Kim bunlar diye sorduğunuzu duyar gibiyim… Şair ve yazarlar. Evrensel değerlerin bekçileri…
Zamanının içinde geleceğe notlar bırakan yazarlar. Kimi bir zulmün karşısında, kimi kendi iç dünyasındaki savaşta. Kimi zaferleri müjdelerken, kimi yenilgileri duyurmuş gelecek kuşaklara. Ama hepsinin içinde bir tek sevda… Tarihe not düşmek…
Yaşadıkları dönemi sansürsüz bir dille anlatan edebiyat dünyasının yeri ise bu durumda en önde… Dilin estetik yapısını en iyi şekilde kullanmasıyla acının, sevincin, hüznün ve bunlar gibi birçok duygunun şu anda nasıl yaşandığını geleceğe aktaran kahramanlar.
Genel olarak yazarların, toplum özelliklerini barındırması, bunu yüzyıllar geçse de yansıtabilmesinin yanı sıra aynı zamanda toplum sorunlarını dile getirmesi ve bununla birlikte toplumsal değişimde söz sahibi olması da söz konusudur. Edebiyatçı, toplumun sorunlarına kayıtsız kalamaz. Toplumun sorunlarını ele almayan bir edebiyat toplumdan kopmuştur ve ömrü çok da uzun olmayacaktır.

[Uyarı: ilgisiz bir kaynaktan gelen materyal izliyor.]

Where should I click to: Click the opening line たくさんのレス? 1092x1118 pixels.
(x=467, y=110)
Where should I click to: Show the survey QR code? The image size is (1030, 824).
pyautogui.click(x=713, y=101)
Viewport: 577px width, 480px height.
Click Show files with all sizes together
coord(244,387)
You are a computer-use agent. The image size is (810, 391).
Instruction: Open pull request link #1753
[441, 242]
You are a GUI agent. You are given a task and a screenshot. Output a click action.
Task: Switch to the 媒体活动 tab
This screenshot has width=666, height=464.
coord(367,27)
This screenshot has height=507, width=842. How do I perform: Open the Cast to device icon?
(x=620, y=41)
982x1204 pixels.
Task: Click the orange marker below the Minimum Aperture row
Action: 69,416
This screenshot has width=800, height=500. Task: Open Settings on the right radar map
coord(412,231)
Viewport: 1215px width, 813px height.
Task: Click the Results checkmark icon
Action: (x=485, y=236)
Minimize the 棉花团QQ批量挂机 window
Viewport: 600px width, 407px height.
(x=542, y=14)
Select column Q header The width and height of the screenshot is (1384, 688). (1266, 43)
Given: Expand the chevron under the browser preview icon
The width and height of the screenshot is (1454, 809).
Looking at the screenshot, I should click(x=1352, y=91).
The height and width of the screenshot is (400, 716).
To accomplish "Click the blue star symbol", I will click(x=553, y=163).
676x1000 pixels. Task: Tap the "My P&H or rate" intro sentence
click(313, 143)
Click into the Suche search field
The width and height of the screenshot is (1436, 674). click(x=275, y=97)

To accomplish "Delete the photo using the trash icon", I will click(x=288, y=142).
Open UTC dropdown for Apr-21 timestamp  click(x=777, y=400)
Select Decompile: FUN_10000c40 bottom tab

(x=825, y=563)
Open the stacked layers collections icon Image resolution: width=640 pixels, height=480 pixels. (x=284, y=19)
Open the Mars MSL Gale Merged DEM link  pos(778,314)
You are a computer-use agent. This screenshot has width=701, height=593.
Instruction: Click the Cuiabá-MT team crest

Özgürlük bekçileri. Özgürlüğü için esareti bile göze alanlar cemiyeti… Tarihimizde ve dünya tarihinde bu tarz karakterlerden çok var. Gelin onlara kısaca göz atalım.
RUSYA:
Dostoyevski, Tolstoy, Çehov ve daha niceleri. Çarlık Rusya’sının çarpık düzenine başkaldıranlar. Toplumsal değişime ve dönüşüme öncülük etmiş ve toplumsal farkındalık oluşturmuş simalar… Keskin sınıf farklılıkları, vicdani çürüme, adaletsizlikler ve sonunda ahlaki çöküntü. Rus halkının durumundan rahatsız olan yazarlar. Yazılarından dolayı kimi Sibirya sürgününde kimi kendi içinde esaret altında… İçlerinde bir boşluk… Hepsi o boşluğu doldurma sevdasında… Karmaşık zihinler ve bozuk düzenler. Ancak yazarak ve farkındalık oluşturarak değişimin olacağına inanan birkaç adam. Bedeli ağır ama onlar ödemeye razı. Sonunda değişen bir sistem… İyi ya da kötü… Ama biliyoruz ki dünyaya çok şey anlattılar. Onlara zulmedenlerin adını bile bilmezken bizlere o dönemden mesajlar atıp kendi isimlerini ezberleten adamlar.
BATI:
Goethe, Balzac ve daha niceleri… Karanlıkta boğulan batının aydınlık karakterleri… Toplum içindeki çürümüşlüğü gören ve bundan olabildiğince rahatsız simaları… Özgürlük ve yeni bir sistem arayışında yol işaretleri sunan aydınlar kümesi. Kimi toplumu peşinden sürüklemiş, kimi döneminde hiç ilgi görmemiş. Zamanın içinde o karanlık dünyanın aydınlığa koşması için birçok eser vermişler. Önlerine çıkan birçok engel ve zalime karşı dayandıkları gibi onlar da Rus meslektaşları gibi isimlerini zamanımıza kadar ulaştırmışlar. Ama onlara zulmedenleri şu an kimse bilmiyor. Bilse de lanetle anıyorlar.
TÜRKİYE:
Toplumsal sorunların hiç eksik olmadığı, baskı ve siyasi çalkantının çok olduğu cumhuriyet tarihinde yazarlar da üzerlerine düşeni yapmak için çırpınmışlardır. Lakin zulümlere karşı verdikleri mücadelede neredeyse hepsi bedel ödemek zorunda kaldı.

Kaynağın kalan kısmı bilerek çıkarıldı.